Current evidence shows that low-risk patients or patients without evidence of RV dysfunction treated with anticoagulation alone generally do well.^3,4 Conversely, thrombolysis of high-risk PE has been proven lifesaving in emergent situations.^5,8 Nonetheless, there remains a paucity of high-quality evidence for how to manage patients at intermediate risk or with a submassive PE. In this context, endovascular therapies such as catheter-directed thrombolysis (CDT) and mechanical thrombectomy (MT) are increasingly being used with limited randomized trial data. Currently, the goal of treatment with these devices is to improve short-term hemodynamics through reduction of thrombus burden, primarily among patients at high risk for an in-hospital event.⁷ The risk with these interventions, though infrequent, involve the balance of bleeding risk and need for operator experience.

The Value of PERT

With the rise in the incidence and awareness of PE, the high associated morbidity and mortality, and the lack of a standardized treatment algorithm, there was a clear need for a strategic approach to caring for PE patients.⁹ This prompted the creation of a multidisciplinary approach termed PERT, which was developed using the heart team concept and rapid response systems as models. A sample algorithm for activation and operation of a PERT team is illustrated in the Figure.

The overall goal of PERT is to streamline coordination of care of the complex and/or high-risk PE patient using a multidisciplinary approach. Since the implementation of PERTs across multiple institutions in the U.S., studies have demonstrated how PERT has influenced treatment and outcomes among patients with PE. A study from the Massachusetts General Hospital showed that after implementing PERT, compared with before, patients were more likely to undergo advanced therapy without an increase in bleeding or a difference in mortality.¹⁰

One of the largest investigations of acute PE patients treated pre- and post-PERT implementation, from Beth Israel Deaconess Medical Center in Boston, found a reduction in the use of inferior vena cava filters in the post-PERT cohort; however, no change in PE-related mortality or bleeding was observed.¹¹ Despite the lack of improvement in hard endpoints, the team-based approach has helped to improve appropriate adoption and utilization of device-based interventions.

Development of the PE Research Collaborative

Despite the increase in use of PERTs and more coordinated care for patients with PE, there remains a lack of universally adopted clinical definitions and endpoints among the various providers caring for these patients. This is coupled with the need for more prospective registry and trial data that capture meaningful data elements and outcomes. As a collaboration between the Food and Drug Administration (FDA) and the National PERT Consortium, the Pulmonary Embolism Research Collaborative (PERC) was created to tackle some of the major remaining issues and controversies existing in PE clinical care.

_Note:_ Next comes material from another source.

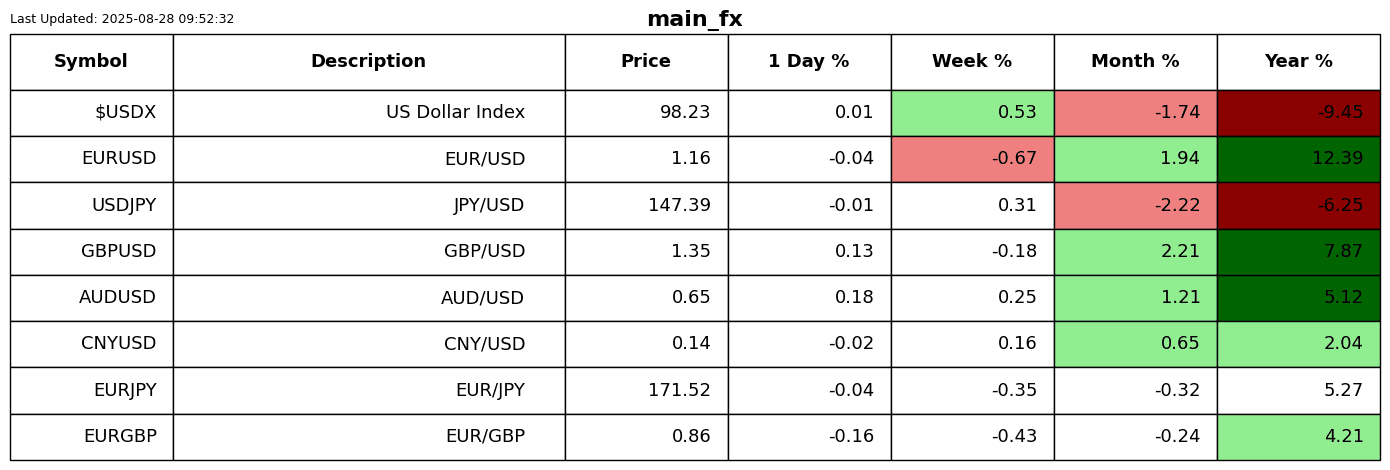Click the Price column header
Screen dimensions: 1390x470
[646, 62]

The inaugural meeting of PERC was held in Washington, DC, on April 22, 2022, and had two objectives: 1) create consensus on the data elements required in prospective registries and trials; 2) discuss controversial topics in the current management of PE. Topics included standardizing risk stratification, assessing the importance of thrombus burden, and the pre- and post-assessment of the right ventricular/left ventricular (RV/LV) ratio. The overall goal was not to develop guidelines or algorithms, but to engage in thoughtful discussion that would be able to clarify what is needed to best improve the practice and research of acute PE care. For example, RV dysfunction is currently being used as a primary endpoint for advanced therapies; however, this is based on older observational studies and there is a lack of evidence demonstrating that an improvement in RV/LV ratio after intervention is associated with reduced mortality. Another example is understanding the role and importance of anticoagulation in conjunction with advanced therapies.

Areas For Further Research

As we look ahead, two upcoming randomized controlled trials will help bridge the gap in the management of intermediate risk/submassive PE: HI-PEITHO and PEERLESS. HI-PEITHO aims to evaluate the treatment of acute intermediate high-risk PE with either the EKOS endovascular CDT system plus systemic anticoagulation vs. systemic anticoagulation alone. The primary endpoints are PE-related death, cardiorespiratory decompensation or collapse and symptomatic confirmed recurrence of PE.¹² PEERLESS will compare CDT against MT with the FlowTriever system for the management of acute submassive PE. The primary powered outcome uses a win ratio approach to evaluate clinically meaningful endpoints. This trial also includes a nonrandomized cohort of 150 patients with an absolute contraindication to thrombolytics.¹³

The management of acute PE has undergone a transformation, driven by the rise of coordinated PERTs and the innovation in device-based therapies. As we look to the future, there remains a need for further standardization of the treatment approach, greater adoption of multidisciplinary PERTs and investment in obtaining prospective evidence. PERC is one initiative to help direct future PE care, coupled with critical ongoing clinical trials evaluating the role of advanced PE therapies.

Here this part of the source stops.